(Items from a data source)
- Opening Delimiter -

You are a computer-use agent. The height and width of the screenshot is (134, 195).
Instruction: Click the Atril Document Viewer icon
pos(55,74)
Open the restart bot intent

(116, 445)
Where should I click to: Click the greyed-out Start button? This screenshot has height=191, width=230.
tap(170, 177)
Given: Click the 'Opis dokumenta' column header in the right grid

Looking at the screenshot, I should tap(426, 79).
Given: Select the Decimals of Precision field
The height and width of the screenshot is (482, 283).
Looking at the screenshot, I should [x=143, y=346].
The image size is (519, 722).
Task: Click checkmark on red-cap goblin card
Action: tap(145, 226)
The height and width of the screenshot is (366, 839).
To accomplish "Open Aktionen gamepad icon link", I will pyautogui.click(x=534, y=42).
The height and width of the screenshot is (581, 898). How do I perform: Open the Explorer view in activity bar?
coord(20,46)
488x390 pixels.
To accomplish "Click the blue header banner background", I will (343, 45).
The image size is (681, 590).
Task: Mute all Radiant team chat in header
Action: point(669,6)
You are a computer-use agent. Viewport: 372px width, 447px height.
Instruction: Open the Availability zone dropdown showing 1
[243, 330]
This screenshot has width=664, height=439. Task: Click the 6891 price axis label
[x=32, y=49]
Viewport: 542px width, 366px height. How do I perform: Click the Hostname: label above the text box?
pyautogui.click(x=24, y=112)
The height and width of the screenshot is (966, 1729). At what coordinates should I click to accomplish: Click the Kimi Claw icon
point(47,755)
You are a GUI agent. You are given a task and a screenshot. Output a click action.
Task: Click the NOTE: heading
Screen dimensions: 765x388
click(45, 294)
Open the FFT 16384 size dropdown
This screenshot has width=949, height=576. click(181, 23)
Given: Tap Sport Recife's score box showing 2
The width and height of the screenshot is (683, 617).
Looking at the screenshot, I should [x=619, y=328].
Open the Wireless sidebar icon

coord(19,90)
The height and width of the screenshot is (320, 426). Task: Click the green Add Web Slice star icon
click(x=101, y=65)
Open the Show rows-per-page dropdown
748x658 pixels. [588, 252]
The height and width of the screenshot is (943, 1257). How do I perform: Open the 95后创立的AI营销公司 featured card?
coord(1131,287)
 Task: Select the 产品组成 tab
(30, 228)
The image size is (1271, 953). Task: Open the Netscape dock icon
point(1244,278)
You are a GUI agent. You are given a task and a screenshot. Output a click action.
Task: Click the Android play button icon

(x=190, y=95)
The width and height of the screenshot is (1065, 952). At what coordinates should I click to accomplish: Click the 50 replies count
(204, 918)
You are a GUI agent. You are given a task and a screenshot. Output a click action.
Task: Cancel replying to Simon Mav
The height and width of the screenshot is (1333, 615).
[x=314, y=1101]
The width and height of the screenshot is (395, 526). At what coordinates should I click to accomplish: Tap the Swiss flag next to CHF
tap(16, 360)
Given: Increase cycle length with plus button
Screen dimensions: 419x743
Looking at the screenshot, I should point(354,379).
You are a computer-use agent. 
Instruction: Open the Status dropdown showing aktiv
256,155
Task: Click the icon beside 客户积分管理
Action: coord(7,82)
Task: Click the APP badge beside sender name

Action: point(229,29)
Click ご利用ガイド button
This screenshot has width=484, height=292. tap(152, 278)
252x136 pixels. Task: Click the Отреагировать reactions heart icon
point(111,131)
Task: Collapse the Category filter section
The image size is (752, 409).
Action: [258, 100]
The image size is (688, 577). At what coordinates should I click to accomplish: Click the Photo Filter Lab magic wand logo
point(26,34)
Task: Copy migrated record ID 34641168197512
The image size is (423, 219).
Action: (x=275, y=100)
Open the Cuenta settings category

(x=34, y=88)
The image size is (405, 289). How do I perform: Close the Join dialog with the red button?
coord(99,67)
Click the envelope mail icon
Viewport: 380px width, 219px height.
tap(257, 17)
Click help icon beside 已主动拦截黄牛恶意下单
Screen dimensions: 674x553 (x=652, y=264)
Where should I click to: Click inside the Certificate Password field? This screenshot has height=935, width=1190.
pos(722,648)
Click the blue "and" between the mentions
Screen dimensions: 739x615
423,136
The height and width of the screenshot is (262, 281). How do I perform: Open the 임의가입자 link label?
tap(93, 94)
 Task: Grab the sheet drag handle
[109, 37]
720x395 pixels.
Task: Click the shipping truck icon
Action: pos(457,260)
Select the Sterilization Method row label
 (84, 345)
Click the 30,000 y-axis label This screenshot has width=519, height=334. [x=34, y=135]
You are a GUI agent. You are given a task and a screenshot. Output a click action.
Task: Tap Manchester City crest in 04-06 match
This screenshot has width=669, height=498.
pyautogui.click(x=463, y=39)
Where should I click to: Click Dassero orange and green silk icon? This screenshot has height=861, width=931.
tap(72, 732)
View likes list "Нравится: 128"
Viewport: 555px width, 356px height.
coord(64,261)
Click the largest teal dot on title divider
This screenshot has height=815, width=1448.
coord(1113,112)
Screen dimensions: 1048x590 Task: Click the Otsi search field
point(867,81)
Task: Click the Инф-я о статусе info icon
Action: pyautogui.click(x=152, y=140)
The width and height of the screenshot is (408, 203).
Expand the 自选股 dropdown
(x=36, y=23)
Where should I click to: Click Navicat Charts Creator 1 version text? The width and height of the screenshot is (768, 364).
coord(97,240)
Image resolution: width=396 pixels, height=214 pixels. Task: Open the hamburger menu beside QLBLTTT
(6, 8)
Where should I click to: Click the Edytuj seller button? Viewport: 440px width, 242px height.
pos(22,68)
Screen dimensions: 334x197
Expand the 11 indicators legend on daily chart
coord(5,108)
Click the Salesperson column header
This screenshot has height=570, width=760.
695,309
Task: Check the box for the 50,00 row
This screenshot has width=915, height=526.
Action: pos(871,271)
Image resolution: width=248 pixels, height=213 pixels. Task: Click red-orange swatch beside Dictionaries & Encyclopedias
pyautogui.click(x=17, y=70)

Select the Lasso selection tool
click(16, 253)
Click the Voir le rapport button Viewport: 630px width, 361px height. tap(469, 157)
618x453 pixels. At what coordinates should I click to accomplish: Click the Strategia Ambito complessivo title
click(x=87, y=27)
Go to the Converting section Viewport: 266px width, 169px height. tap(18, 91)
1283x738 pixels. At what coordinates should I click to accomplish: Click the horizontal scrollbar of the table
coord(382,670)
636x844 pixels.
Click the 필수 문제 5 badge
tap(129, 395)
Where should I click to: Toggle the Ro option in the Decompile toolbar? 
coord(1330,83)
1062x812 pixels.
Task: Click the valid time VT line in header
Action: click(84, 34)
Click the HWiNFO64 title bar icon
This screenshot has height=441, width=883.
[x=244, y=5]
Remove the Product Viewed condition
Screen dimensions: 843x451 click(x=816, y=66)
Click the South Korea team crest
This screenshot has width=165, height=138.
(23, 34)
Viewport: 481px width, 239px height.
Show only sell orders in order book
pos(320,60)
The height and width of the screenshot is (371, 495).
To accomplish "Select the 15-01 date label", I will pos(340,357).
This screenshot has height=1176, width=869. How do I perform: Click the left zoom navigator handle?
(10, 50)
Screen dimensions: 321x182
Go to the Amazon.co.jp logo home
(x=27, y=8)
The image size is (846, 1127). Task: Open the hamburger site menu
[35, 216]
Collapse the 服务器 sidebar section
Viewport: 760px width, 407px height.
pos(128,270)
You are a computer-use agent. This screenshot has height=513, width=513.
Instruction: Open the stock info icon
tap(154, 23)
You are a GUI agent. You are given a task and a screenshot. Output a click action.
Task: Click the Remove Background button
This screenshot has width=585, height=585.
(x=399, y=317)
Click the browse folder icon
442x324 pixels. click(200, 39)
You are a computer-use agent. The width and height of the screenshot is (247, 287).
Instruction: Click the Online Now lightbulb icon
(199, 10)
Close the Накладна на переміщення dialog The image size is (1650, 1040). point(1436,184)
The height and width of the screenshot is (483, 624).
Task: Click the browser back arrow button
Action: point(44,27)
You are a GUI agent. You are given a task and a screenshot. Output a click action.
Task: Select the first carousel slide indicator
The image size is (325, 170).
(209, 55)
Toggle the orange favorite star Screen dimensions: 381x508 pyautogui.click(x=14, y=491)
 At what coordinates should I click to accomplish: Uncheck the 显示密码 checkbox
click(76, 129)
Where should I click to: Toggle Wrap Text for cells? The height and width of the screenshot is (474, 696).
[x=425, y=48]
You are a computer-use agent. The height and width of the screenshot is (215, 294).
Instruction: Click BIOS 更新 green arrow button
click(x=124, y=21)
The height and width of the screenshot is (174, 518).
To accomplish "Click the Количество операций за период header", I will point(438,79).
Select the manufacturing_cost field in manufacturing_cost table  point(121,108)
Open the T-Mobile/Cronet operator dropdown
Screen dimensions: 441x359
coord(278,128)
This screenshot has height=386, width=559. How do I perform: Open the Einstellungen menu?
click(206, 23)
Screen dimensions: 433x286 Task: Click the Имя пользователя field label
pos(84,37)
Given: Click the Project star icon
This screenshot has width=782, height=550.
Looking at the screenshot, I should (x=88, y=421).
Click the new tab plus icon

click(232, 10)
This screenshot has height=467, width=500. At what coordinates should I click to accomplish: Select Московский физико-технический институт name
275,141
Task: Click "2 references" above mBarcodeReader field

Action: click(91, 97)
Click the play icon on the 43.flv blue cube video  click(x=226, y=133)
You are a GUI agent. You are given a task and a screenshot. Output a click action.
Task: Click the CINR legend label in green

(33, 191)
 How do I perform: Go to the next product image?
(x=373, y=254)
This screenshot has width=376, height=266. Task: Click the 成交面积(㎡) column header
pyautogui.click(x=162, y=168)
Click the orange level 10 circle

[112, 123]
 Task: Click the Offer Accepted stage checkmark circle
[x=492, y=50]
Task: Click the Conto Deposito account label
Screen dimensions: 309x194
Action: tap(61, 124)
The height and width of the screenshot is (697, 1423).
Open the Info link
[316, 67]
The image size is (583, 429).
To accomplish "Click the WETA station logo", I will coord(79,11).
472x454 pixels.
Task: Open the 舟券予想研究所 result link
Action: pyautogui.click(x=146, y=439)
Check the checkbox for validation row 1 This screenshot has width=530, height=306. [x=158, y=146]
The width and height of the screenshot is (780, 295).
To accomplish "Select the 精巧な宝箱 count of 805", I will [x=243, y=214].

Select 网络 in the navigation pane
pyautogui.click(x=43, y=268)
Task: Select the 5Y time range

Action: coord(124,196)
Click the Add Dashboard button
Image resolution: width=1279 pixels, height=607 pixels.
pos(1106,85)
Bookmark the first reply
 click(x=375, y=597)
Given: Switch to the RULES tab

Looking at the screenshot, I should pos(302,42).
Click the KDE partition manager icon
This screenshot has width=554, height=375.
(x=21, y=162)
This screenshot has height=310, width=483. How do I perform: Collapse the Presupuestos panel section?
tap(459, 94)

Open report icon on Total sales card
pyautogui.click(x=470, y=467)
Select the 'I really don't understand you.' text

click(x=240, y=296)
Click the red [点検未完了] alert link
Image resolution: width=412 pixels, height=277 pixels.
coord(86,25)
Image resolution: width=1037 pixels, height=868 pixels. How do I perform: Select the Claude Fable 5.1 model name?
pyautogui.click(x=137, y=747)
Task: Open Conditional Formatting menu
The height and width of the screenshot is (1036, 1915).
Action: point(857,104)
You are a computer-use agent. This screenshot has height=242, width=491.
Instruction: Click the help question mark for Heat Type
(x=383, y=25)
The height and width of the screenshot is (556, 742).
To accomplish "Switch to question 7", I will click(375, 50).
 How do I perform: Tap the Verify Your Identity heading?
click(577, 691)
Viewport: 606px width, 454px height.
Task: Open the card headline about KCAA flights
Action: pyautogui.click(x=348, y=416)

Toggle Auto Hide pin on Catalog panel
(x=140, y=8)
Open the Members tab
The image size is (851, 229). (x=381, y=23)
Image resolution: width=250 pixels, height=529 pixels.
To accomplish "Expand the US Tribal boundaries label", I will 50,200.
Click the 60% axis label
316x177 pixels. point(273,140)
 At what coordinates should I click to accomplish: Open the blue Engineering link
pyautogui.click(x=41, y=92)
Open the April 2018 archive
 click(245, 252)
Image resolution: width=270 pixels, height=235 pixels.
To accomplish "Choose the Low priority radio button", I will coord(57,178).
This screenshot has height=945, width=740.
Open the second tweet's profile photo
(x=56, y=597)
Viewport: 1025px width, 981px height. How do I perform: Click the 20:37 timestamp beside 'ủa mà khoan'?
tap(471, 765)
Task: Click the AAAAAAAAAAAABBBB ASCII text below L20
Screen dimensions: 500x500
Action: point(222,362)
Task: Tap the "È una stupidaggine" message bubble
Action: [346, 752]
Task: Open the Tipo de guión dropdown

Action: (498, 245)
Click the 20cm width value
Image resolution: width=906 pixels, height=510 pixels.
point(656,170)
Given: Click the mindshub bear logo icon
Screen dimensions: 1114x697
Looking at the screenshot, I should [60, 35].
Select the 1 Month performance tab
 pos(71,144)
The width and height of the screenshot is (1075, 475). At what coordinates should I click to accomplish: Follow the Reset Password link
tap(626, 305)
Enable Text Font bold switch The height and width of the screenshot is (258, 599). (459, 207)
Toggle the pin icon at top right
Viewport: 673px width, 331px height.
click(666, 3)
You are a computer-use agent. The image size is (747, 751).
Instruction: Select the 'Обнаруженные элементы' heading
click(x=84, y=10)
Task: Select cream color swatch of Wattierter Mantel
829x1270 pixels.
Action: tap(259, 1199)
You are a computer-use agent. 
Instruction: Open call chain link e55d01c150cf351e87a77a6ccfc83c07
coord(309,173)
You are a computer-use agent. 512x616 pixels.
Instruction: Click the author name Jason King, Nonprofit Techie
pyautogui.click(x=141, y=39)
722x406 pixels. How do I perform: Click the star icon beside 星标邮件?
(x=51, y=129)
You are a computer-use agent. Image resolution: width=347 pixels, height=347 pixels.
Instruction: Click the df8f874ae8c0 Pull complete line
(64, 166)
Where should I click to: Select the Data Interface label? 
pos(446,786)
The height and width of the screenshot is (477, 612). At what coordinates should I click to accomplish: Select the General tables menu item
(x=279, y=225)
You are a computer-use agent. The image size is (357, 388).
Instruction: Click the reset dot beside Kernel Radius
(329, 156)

- Closing Delimiter -

■ What needs to be done:
Print exactly the lines from the beginning of the entries through the line with "Given: Select the Decimals of Precision field". Output nothing more.

■ Answer box:
You are a computer-use agent. The height and width of the screenshot is (134, 195).
Instruction: Click the Atril Document Viewer icon
pos(55,74)
Open the restart bot intent

(116, 445)
Where should I click to: Click the greyed-out Start button? This screenshot has height=191, width=230.
tap(170, 177)
Given: Click the 'Opis dokumenta' column header in the right grid

Looking at the screenshot, I should tap(426, 79).
Given: Select the Decimals of Precision field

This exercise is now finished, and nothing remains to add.